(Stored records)
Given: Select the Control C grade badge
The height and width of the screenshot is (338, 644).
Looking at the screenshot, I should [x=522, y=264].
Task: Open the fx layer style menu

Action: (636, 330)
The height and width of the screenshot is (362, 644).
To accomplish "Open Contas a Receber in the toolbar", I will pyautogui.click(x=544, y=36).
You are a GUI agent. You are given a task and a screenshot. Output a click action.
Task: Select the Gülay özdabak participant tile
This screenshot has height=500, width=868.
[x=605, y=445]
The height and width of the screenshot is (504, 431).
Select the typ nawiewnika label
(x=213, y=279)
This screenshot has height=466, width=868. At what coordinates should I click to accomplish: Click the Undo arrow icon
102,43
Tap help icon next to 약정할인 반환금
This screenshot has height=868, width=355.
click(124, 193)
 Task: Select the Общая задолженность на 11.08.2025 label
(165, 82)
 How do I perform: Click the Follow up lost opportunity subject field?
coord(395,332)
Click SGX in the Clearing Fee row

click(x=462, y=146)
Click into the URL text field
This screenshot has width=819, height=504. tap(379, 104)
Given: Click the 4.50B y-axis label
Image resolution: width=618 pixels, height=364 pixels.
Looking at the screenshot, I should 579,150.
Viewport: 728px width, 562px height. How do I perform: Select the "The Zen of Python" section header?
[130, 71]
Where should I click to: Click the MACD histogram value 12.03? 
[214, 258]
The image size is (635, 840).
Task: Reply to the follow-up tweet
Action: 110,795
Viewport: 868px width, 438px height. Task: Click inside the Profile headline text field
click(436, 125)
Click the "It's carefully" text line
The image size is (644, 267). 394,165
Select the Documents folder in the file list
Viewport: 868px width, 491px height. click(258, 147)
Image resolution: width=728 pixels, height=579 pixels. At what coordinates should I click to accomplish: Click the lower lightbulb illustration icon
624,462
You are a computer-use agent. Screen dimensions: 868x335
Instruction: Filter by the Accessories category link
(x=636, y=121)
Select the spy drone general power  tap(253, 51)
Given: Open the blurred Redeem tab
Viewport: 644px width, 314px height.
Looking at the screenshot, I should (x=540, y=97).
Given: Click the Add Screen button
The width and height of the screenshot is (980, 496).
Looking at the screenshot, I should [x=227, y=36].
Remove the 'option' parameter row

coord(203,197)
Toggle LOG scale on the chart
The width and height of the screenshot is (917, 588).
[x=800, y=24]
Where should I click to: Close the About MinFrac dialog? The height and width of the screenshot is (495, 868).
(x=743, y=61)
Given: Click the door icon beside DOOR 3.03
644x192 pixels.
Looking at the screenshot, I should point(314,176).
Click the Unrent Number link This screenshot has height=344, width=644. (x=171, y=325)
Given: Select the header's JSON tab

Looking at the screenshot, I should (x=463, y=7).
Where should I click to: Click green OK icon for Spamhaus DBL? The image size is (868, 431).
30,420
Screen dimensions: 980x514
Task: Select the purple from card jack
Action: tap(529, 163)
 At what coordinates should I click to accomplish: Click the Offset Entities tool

**BRIEF**. Each line in the entries above, starting at the line with "Remove the 'option' parameter row" and ending at the line with "Click the Unrent", is to be printed exactly, and only those lines.

**EXPECTED ANSWER**.
Remove the 'option' parameter row

coord(203,197)
Toggle LOG scale on the chart
The width and height of the screenshot is (917, 588).
[x=800, y=24]
Where should I click to: Close the About MinFrac dialog? The height and width of the screenshot is (495, 868).
(x=743, y=61)
Given: Click the door icon beside DOOR 3.03
644x192 pixels.
Looking at the screenshot, I should point(314,176).
Click the Unrent Number link This screenshot has height=344, width=644. (x=171, y=325)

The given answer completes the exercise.